Bhojpuri (; ) is an Indo-Aryan language native to the Bhojpur-Purvanchal region of India and the Terai region of Nepal. It is chiefly spoken in western Bihar, eastern Uttar Pradesh and northwestern Jharkhand. It is an eastern Indo Aryan language and  is spoken by about 5% of India's population. It is sociolinguistically considered to be one of the seven main Hindi dialects.

It is also a recognized minority language in Fiji, Guyana, Mauritius, South Africa, Suriname and Trinidad and Tobago. Fiji Hindi, an official language of Fiji, is a variant of Awadhi and Bhojpuri spoken by the Indo-Fijians. Caribbean Hindustani, another variant of Bhojpuri is spoken by the Indo-Caribbean people. It has experienced lexical influence from Caribbean English in Trinidad and Tobago and in Guyana. In Suriname, languages that have lexically influenced it include Sranan Tongo Creole, Surinamese Dutch and English. Other dialects are spoken in Mauritius and South Africa, where its use is declining.

Name
The word Bhojpuri is derived from Bhojpur. After the conquest of Chero and Ujjainiya Rajputs in 12th century, who were the descendants of Raja Bhoj from Ujjain, Malwa, Madhya Pradesh captured Shahabad and named their capital Bhojpur (City of Raja Bhoj).  The seat of their government was Bhojpur village which was near Dumraon in Buxar. Two villages named Chhotka Bhojpur and Barka Bhojpur still exist in Buxar, where the ruins of their Navratna Fortress still can be seen. Slowly the word Bhojpur became the synonyms of the Shahabad or Arrah region (Today's Bhojpur district, Buxar, Kaimur and Rohtas) and the adjective Bhojpuri or Bhojpuriya extended to mean the language or people of Bhojpur and even beyond it. Apart from Bhojpuri in the Eastern UP and Western Bihar,  there were other names also for the language and people, at different places, the Bhojpuriya in Mughal armies were used to called Buxariya. In Bengal, they called Paschhimas (Westerners) and Bhojpuri people also called them Deshwali or Khoṭṭa, in upper provinces like Oudh they called Purabiya. Besides these, Banarasi, Chhaprahiya, and Bangarahi has also used for the language and People. Rahul Sankrityayan has suggested two names for it i.e. Mallika or Malli (due to ancient tribe of Malla) and Kashiki (due to ancient Kashi). The Girmityas who were taken to British colonies called it simply Hindustani or Hindi and it became Fiji Hindi in Fiji and Caribbean Hindustani in the Caribbean region.

History
Bhojpuri is a descendant of Magadhi Prakrit which started taking in shape during the reign of the Vardhana dynasty. Bāṇabhaṭṭa, in his Harshacharita has mentioned two poets named Isānchandra and Benibhārata who used to write in local language instead of Prakrit and Sanskrit. The earliest form of Bhojpuri can be traced in the Siddha Sahitya and Charyapada as early as 8th century A.D.. Between 11th to 14th century A.D. the Folklores like Lorikayan, Sorathi Birjabhar etc. came in to existence. In 15th to 18th century, Kabir and other saints created many Bhajans in Bhojpuri.

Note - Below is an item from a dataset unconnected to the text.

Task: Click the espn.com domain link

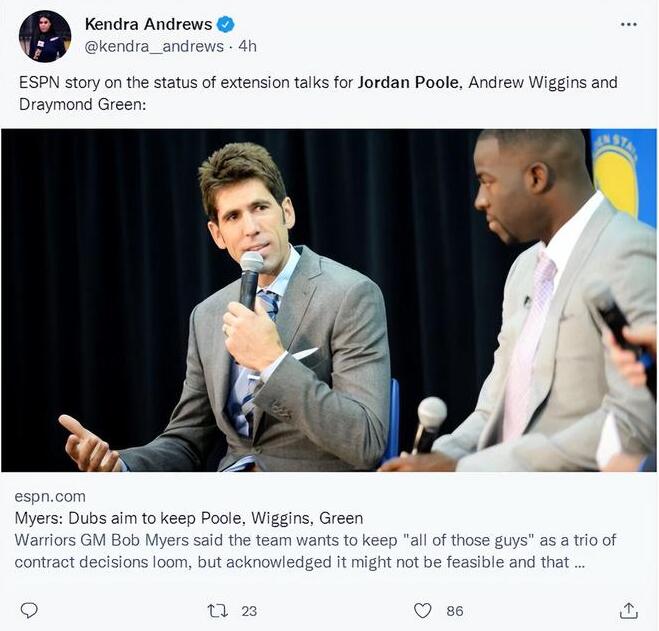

Between 1838 and 1917, many Bhojpuriyas were taken to British colonies like Fiji, Mauritius, Guyana, Trinidad and Tobago and South Africa, as well as the Dutch colony of Suriname. Music genres based in Bhojpuri folk music like Chutney music, Baithak Gana, Geet Gawanai and Lok Geet took birth in those countries.

In 19th century, notable works like Devakshara Charita, Badmash Darpan were published. Bhikhari Thakur, in 20th century contributed significantly to Bhojpuri literature and theatre with his notable plays like Bidesiya, Beti Bechwa, Gabarghichor  and novels like Bindia and Phulsunghi were published. In 1962, the first Bhojpuri film, Ganga Maiyya Tohe Piyari Chadhaibo was released and became the founding stone of the Bhojpuri film industry.

Geographic distribution
The Bhojpuri-speaking region covers the area of 73,000 square kilometres approximately in India and Nepal and borders the Awadhi-speaking region to the west, the Nepali-speaking region to the north, the Magahi and Bajjika-speaking regions to the east and the Magahi and Bagheli-speaking regions to the south. In Nepal, Bhojpuri is a major language. There are a number of Bhojpuri-speaking Muslims in Bangladesh, referred to as Stranded Pakistanis, who migrated there during the Partition of India.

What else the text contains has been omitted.